Open Access
Verbände veröffentlichen Eckpunkte für ein „Fairplay Agreement“ zur Stärkung des offenen Netzzugangs im Mobilfunk- und Festnetzbereich
Um den offenen Zugang zu Mobilfunk- und Festnetzen auf der Vorleistungsebene zu fördern, hat der VKU zusammen mit dem BREKO und BDEW ein Eckpunktepapier für ein „Fairplay Agreement“ erarbeitet. Darin sind das Bundesdigitalministerium und die Bundesnetzagentur gebeten, auf eine solche Übereinkunft hinführende Gespräche zu initiieren.
07.08.26
Um den offenen Zugang zu Mobilfunk- und Festnetzen auf der Vorleistungsebene zu fördern, hat der VKU zusammen mit dem BREKO und BDEW ein Eckpunktepapier für ein „Fairplay Agreement“ erarbeitet. Darin sind das Bundesdigitalministerium und die Bundesnetzagentur gebeten, auf eine solche Übereinkunft hinführende Gespräche zu initiieren.

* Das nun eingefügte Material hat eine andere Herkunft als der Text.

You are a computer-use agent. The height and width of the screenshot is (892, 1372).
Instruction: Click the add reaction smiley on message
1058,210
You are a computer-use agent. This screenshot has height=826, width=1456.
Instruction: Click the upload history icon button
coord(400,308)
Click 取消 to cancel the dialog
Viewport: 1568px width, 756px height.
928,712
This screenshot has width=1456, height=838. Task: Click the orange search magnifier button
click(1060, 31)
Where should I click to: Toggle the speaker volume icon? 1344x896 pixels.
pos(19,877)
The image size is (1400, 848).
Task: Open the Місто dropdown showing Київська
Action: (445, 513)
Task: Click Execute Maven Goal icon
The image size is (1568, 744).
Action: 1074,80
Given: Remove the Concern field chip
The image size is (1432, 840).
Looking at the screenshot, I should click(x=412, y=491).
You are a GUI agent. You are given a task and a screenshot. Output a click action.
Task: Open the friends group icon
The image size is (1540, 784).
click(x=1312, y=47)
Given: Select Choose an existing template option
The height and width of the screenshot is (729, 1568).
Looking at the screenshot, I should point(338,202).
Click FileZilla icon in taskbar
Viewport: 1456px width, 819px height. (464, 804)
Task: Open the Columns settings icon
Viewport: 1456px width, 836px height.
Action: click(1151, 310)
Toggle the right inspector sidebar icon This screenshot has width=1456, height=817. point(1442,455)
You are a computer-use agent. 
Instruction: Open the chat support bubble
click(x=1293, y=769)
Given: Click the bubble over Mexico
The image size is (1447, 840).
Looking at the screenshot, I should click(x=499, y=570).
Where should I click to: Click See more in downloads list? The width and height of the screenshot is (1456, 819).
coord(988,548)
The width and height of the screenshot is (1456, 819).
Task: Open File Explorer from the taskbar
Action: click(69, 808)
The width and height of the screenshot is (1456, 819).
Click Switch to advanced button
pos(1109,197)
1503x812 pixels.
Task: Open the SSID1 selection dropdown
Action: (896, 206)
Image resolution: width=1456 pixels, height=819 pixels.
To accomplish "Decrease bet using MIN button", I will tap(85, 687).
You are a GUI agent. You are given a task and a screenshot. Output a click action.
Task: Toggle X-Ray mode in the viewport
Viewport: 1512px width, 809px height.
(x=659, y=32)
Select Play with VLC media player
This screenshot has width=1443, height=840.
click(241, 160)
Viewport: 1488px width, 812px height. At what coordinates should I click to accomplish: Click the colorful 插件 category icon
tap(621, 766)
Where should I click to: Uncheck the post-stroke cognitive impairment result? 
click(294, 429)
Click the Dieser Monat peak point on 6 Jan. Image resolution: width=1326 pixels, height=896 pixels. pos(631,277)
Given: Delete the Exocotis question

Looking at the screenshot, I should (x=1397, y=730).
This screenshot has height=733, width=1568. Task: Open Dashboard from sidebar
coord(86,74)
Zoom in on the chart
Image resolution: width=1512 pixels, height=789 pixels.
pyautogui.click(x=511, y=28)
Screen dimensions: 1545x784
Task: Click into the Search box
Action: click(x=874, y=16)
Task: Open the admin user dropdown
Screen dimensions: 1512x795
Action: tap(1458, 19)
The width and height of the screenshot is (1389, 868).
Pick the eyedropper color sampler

Der VKU hat mit dem BREKO und BDEW ein Eckpunktepapier für ein „Fairplay Agreement“ erarbeitet, bei dem sich die beteiligten Unternehmen gegenseitig offenen Zugang (Open Access) zu ihren Mobilfunk- bzw. Festnetzen gewähren. In ihrem Papier bitten die Verbände das Bundesministerium für Digitales und Staatsmodernisierung sowie die Bundesnetzagentur, entsprechende Gespräche unter Einbeziehung des Bundeskartellamts zu initiieren. Die Verbände erklären sich zudem bereit, die Verhandlungen der Marktteilnehmer zu unterstützen.
Konkret schlagen die Verbände ein Fairplay Agreement vor, mit dem die Festnetzanbieter
- sich selbst ein Verhandlungsgebot auferlegen, welches sie zu Verhandlungen mit geeigneten Nachfragern über faire und angemessene Konditionen eines Layer-2- oder Layer-3-Bitstromzugangs sowie von Glasfaseranbindungen für Mobilfunkbasisstationen verpflichtet,
- diese Leistungen diskriminierungsfrei anbieten, wobei eine technische und ökonomische Nachbildbarkeit auch unter Einschluss des eigenen Vertriebes (sofern vorhanden) und anderen Vorleistungsnachfragern zu gewährleisten ist,
- auf ordentliche Kündigungsrechte und kurze Kündigungsfristen ohne berechtigten Sachgrund verzichten, um Sanktions- und Vergeltungskündigungen auszuschließen,
- den Nachfragern den Weiterverkauf der Vorleistung zu erlauben, sofern er der Wettbewerbsförderung dient, und
- sich verpflichten, dass die eigenen Anschlüsse über die standardisierte S/PRI-Schnittstelle direkt bzw. über eine geeignete Prozessplattform erreichbar sind.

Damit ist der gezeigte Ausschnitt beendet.